If NS did have their act together… dare I say an IBM PC built around their CPU would have been possible and more interesting than the 8088 they ultimately went with.


AFAIK, NS used the Green Hills compiler; at least, my ns32532 dev system comes with it. It's not great, but not terrible. I personally don't remember the compiler being in the top 5 show-stopper issues with the 32k (the first 3 were 'cpu bugs', 'mmu bugs' and 'fpu bugs'). And it was slow, particularly if you used the MMU.

The 32000 line (like the 68000) found a very long life as an embedded processor, particularly in the printer/fax space (ns32cg16 and followons, ns32gx32).

The 32332 was a nice processor. The 32532 was very, very nice. Both way too late.

Given what IBM was trying to deliver with the PC, I doubt they'd have looked at the 32000. Single source, few i/o support chips, relatively expensive, etc., etc. Way more likely that a non-Intel IBM PC would have had a Z8000 inside (and not a 68k, for mostly IBM political reasons).


Good points all around.

That said, I’d possibly contest you on the single source issue you brought up. IBM likely would have told NS… much like they told Intel back in the day… that if they wanted to do business with them, that they needed to ensure second sourcing was possible.

Judging by how desperate NS was willing to make deals, I’m quite sure that hurdle would have been overcome quite easily, with AMD or even MOS Technology stepping up to fill the void.


If we want to pick nits, NS had a second source: TI. But that was, afaik, just paperwork at that point (and I honestly don't know if TI ever produced a 32k processor). It takes time to bring a second source on-line. And given the trouble NS had building the chips themselves, if I was IBM, I'd have Questions.

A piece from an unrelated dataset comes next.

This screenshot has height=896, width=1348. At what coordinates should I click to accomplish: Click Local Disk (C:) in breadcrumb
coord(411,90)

That said...even if NS could wave a magic wand and produce a second source, there were plenty of other reasons to discount the 32k, and I've never seen the slightest evidence that IBM ever considered it.

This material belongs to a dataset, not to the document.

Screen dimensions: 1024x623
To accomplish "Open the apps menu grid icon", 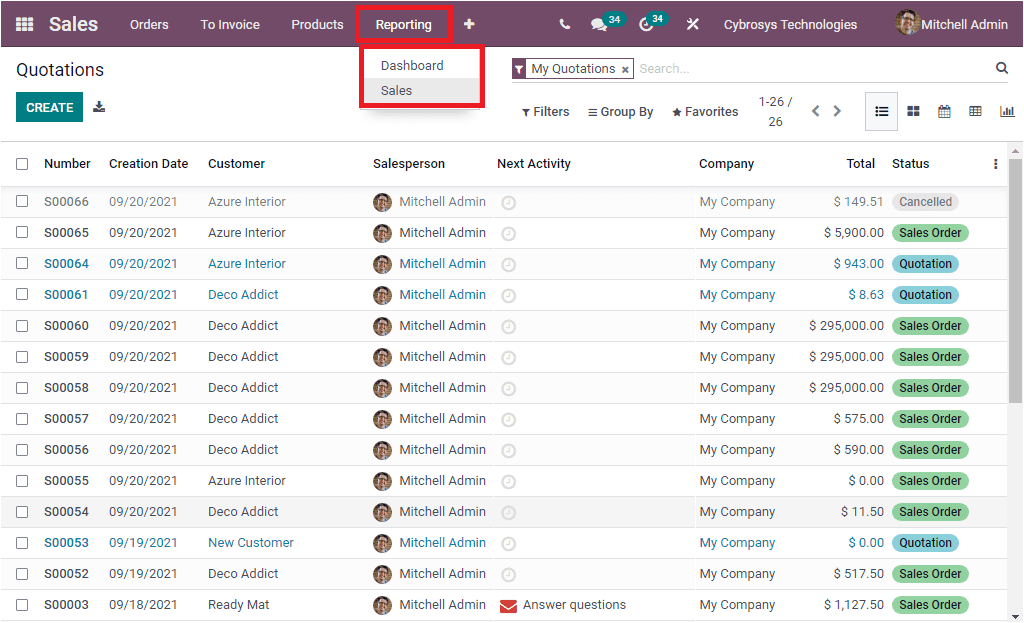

Fair enough. I still like to dream about alternative realities.


Dream away. How much weirder a dream would it be if IBM had gone Zilog? Fanbois endlessly arguing the superiority of segmented over paged memory? Terrible marketing from an oil company? Wordstar still the standard? I sorta like that multiverse option.

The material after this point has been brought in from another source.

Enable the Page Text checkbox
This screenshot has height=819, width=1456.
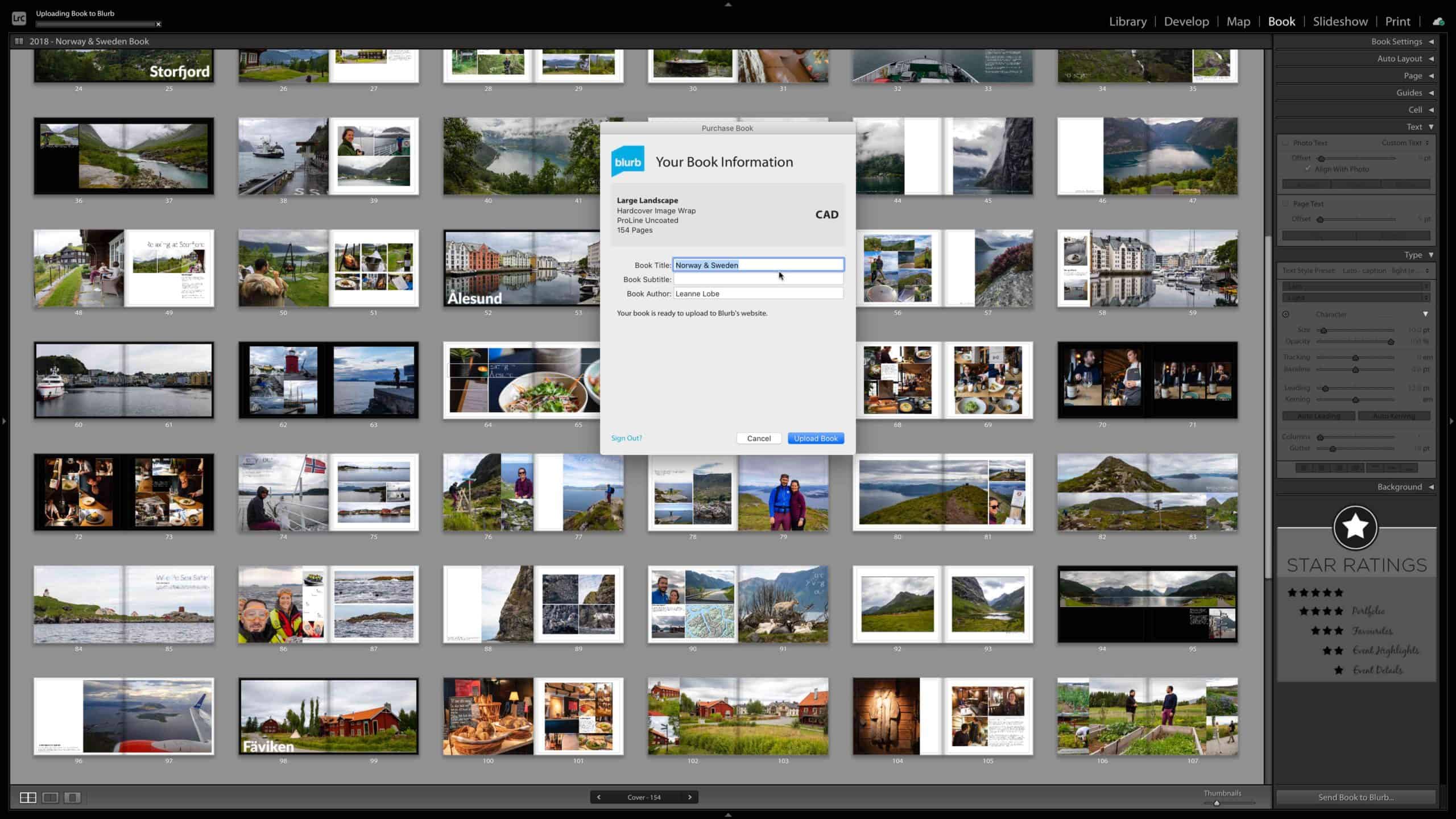click(1285, 204)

I’m far from an expert, but it seems pretty common for new CPUs to be compatible with old ones at the application level, but not fully compatible with OSes. It seems like there’s a (reasonable, I’d say) assumption that vendors are willing to update the OS when they ship new hardware. Of course, this makes it hard to upgrade the CPU in a machine that hasn’t been supported for decades.


I’ve got a 68060 RC (MMU, no FPU) in my Amiga 1200 and it seems to work alright. The full 68060 is insanely expensive these days though, you could get a decent Ryzen for a lot less money.


That would be a 68LC060. And the 68EC060 was no MMU, no FPU. The RC just means it's a ceramic PGA package, so an MC68LC060RC50 would be a 68060 with MMU, without FPU, in a ceramic PGA206 package binned to run at 50MHz. If you have a 68060RCxx chip that doesn't have a (functioning) FPU, it's probably a relabled 'fake' LC, which is actually pretty common.

And, yeah, they're unfortunately crazy expensive, esp if you get stuck with one of those fakes.


Ahh yes you’re right. I mixed up my RCs and LCs.


In your specific case too, I believe there are options for soft emulation of the FPU if you needed support for one in a pinch. I can’t say how the performance is, but I’d imagine it would be insanely slow.